How to handle emotional triggers? We all have things that can trigger our emotional reaction and we all have tools and strategies that can help us deal with triggers that might come from our circumstances, events, and other people. We just need to discover and learn how to use those tools. If we don’t, we are left at the mercy of our emotions and triggers. However, when we learn how to use those tools, we can deal with our triggers more effectively and with grace.
Respond, Don’t React
We often regret when we emotionally react to our triggers. After the emotional reaction, you might think to yourself “That was embarrassing. I shouldn’t have done that.” You shouldn’t ignore your emotions, but you shouldn’t react to it without too much thought either.
We should respond to our triggers not simply react. What’s the difference? When we react, our emotions are in charge and we get emotional without having all the facts about the trigger which caused the emotional reaction. When we react, we don’t sit and think about the trigger, we just react right away not thinking about consequences and how will we feel later on.
When we respond to a trigger, we think about what happened, do we have all information, what is the best approach, how should we act? Should we leave a conversation and respond later? When responding to a trigger, we are more thoughtful and less emotional. In any case, we shouldn’t ignore the trigger and push it aside like it doesn’t exist.
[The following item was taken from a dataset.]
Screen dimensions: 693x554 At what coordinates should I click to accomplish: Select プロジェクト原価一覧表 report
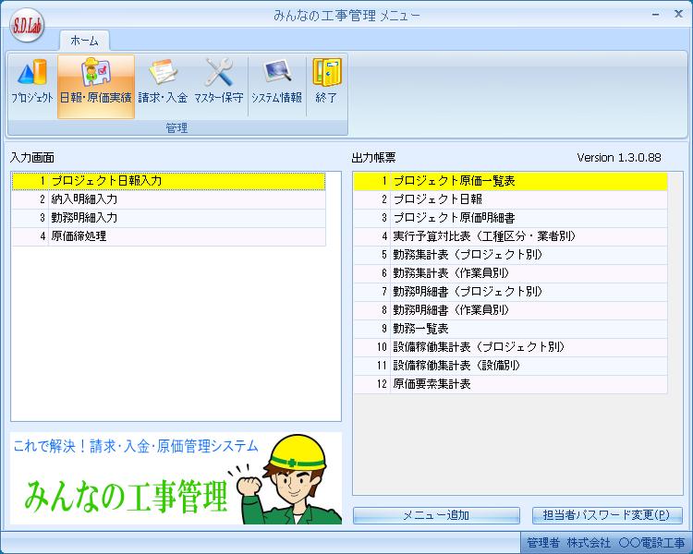point(510,181)
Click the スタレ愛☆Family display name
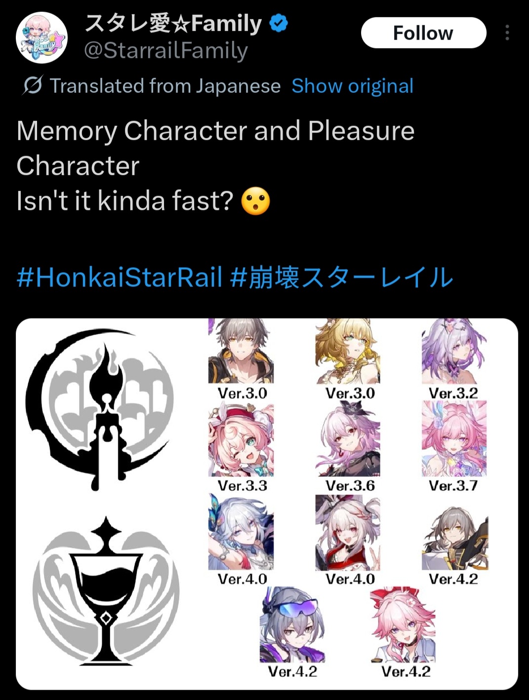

How to Handle Emotional Triggers?
Recognize Your Emotional Trigger
The first step is recognizing and naming your emotional trigger. Make a list of things that trigger you to react emotionally. In this way, you will be able to recognize the emotional trigger before it happens. Often, we don’t know what triggers us or we do but we think there’s nothing we can do about it.
Write about Your Triggers
Now, when you named your triggers, write about it and about your reaction to each trigger you recognized. Maybe your emotional trigger is a disrespectful colleague. How do you react to it? What is your habitual reaction? What are other options?
Why Do You React Emotionally?
Naming triggers and observing our emotional reactions to triggers is the easier part. Now it’s time to do the hard work. Why do you react to your emotional triggers the way you do? Dig deep and find reasons why you act emotionally. If you emotionally react when someone is disrespectful to you, think about who was disrespectful to you in the past. Write about the first time that situation happened that triggers your emotional reaction. Think about the time when you first had that emotional reaction to the same trigger in the past.
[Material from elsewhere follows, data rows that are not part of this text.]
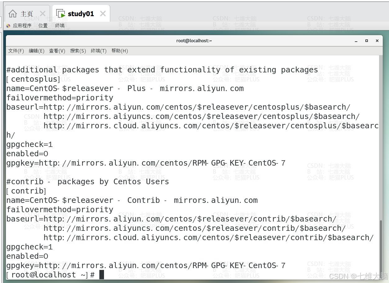
Task: Close the 主页 tab
Action: click(43, 14)
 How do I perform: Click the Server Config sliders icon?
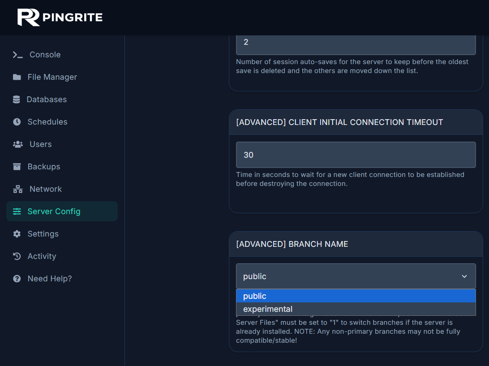tap(17, 211)
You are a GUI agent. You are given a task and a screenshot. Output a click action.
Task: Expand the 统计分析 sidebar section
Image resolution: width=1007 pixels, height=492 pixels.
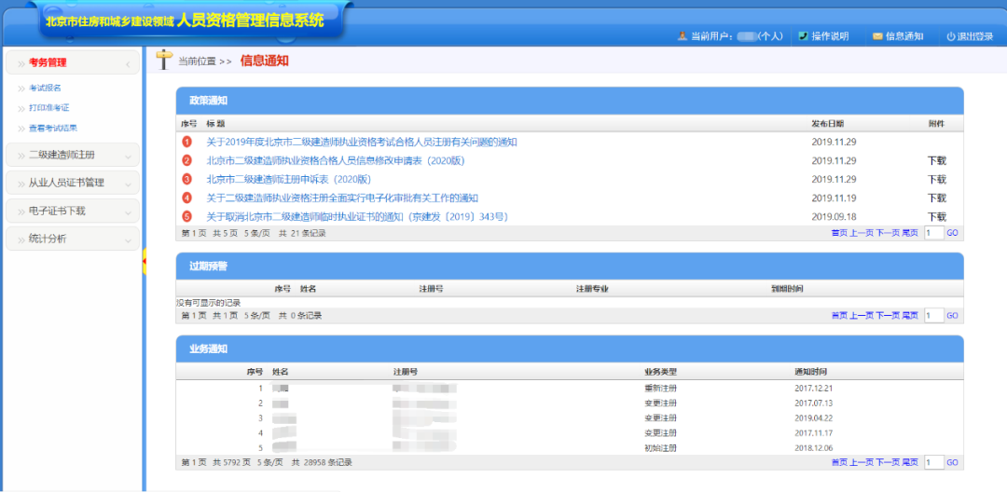tap(128, 239)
Take Ownership of Your Triggers
We should recognize and respect our emotions, but we shouldn’t let them run wild. In order to heal, you need to take ownership of your triggers and how you react in each situation. This could be a long process so be kind to yourself. Distinguish how you feel? Try to get all the information about the event that triggers you, analyze how you react, plan how to handle it in the future, and don’t be too harsh on yourself.
Triggers can often lead to inappropriate behavior and emotional reactions. You can train your emotions just as you can train your muscles. Practice showing your emotions in an appropriate way. This doesn’t mean in any way that you will have to ignore your emotions. Mindfulness and meditation can help you be more present which can lead to less emotional reactions where often you are not aware of what are you doing by losing control of yourself.
When we are mindful, we can reduce our reaction considerably.
Share Your Triggers with Family Members or Friends
We are not alone in having emotional triggers. Others have them too. Even the most enlightened people in the world can be triggered. When you share your emotional triggers with someone you trust, you will realize you are not alone in this.
If you feel that you need professional help, get one. You have resources and tools that can help you heal and grow.